The berries are guided up a ladder where they are washed, drained and loaded in a truck for transportation.

As the berries are loaded the "red island" gets smaller as the booms are drawn in. The "pond" returns to normal to soon again be drained in preparation for the next growing season.

Monday, October 26, 2009


We got back from the Chesapeake the evening before the nor'easter hit - thanks to the the good sense of my husband, the captain. When we looked at the beach when the winds had diminished, somewhat the following is what greeted us.

The large number of logs and piles of debris had come from further north, Harvey Cedars I was sure.

Most of the street entrances, except ours on 22nd street, were completely eroded making the beach inaccessible.

Dune fence which had been installed a year ago when the beach was replenished, had been undermined.

And dangerous piles of debris had accumulated in many places.

Harvey Cedares, however, fared much worse with piles of logs and fence everywhere.

And where there had been dunes, however meager, there were only cliffs and the encroaching tides.

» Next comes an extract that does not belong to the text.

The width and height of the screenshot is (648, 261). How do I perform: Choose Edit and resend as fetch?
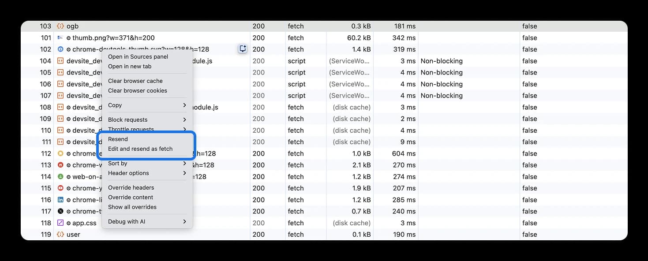coord(140,149)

But when there is destruction there is always beauty.

When the sun came out again it revealed that the wind had created beautiful mound patterns in the sand behind our dune fence.

The sandpipers that I was sure had gone south for the winter season appeared in numbers.

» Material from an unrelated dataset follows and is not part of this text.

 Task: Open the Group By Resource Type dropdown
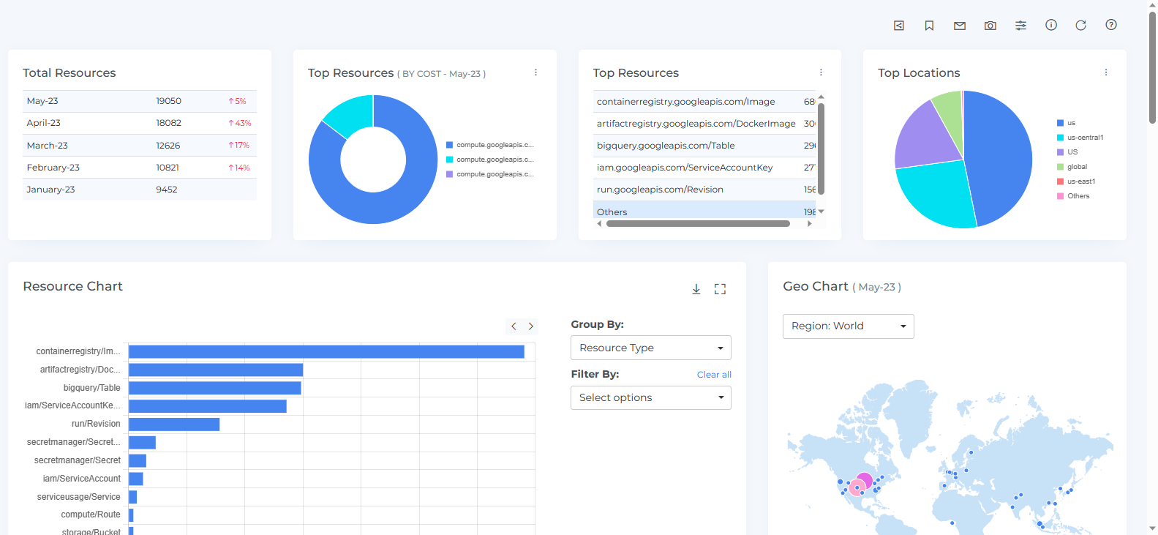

They were undeterred by the storm and began their hunt for food along the ocean's edge.

Sunday, October 25, 2009


Our last day in Baltimore proved to be another nice day. We visited Fort McHenry with its long history from a earthwork fortification to protect Baltimore during the American Revolution to a military prison to a hospital. It is also best known as where Francis Scott Key wrote the "Star Spangles Banner".

From there we visited the Visionary Museum - and unusual, interesting museum which seems to be changing and growing every time I visit it.

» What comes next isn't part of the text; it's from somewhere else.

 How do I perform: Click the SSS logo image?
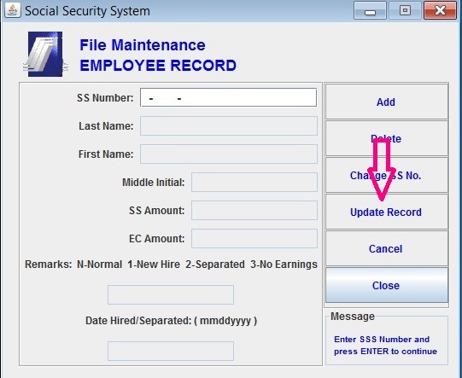pos(45,54)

Returning to our boat we discovered a new neighbor - a beautiful 2 master named "When and If" that George Patton had commissioned to be built. Unfortunately he did not live long enough to enjoy it.

We left Baltimore the next morning as the clouds began to move it and the last bit of rising sun made nice reflections of the boats in the marina. We had a long ride home before bad weather set in again.

Saturday, October 24, 2009


Two weeks ago, while our daughter was visiting from Colorado, we made our yearly trip to the Chesapeake in a little window of good weather. We made it around Cape May, up the Delaware River, through the C&D Canal & over to Georgetown on the Sassafras River in one day.

It was the smoothest ride I can remember on the Delaware, and as we passed the Cross Ledge Lighthouse the sky was blue.

There was little traffic on the C&D Canal as we passed under my favorite bridges.

After tying up at the Georgetown Marine we had a nice Dinner at the Kitty Knight Restaurant -
and watched the sun set over the Sassafras River.

The next morning we made the short trip over to Baltimore to stay at the Inner Harbor East.

The weather remained good, allowing me to show Vicki a good bit of the Harbor area, including the wonderful Baltimore Acquarium.

The Dolphin Show was enjoyable.

The many displays well done -

but there is never enough time to spend in front of all the displays and in the aviary.


The winds of this summer occasionally brought good waves for the surfers, especially when there was an off-shore breeze. I captured these photos of two of our young neighbors.

These Giant Clams are appearing all over the island. They are bought by local businesses for a donation to help pay for the re-clamming of the bay.

Friday, October 23, 2009


Now that summer is definitely over on the New Jersey shore I am finally inspired to post some photos of the preceding 2 months. It has been a frustrating time for my husband who loves to take his boat out to the "canyons" in search of tuna. We have had a lot of wind this summer which makes for rough seas and trips not only uncomfortable, but dangerous. His success has been sporadic at best. Tuna seemed scarce despite the warm waters. These next few photos were taken by our son, Keith from California on one of the better trips.

Back at the dock at Morrison's marina in Beach Haven.

The trip was a bit of a success and the fish, when cooked that night, were delicious.

Seagulls are always present in hopes of scraps at cleaning time.

It wasn't long before the wind returned to kick the water in the bay into rough waves.

On calmer days the gulls gathered on the jetties,

and went about feeding on sea life.

The dune fence made interesting patterns on the dunes,

and early in the morning the tractors did the same on the beach as they cleaned up the refuse from yesterday's tourists.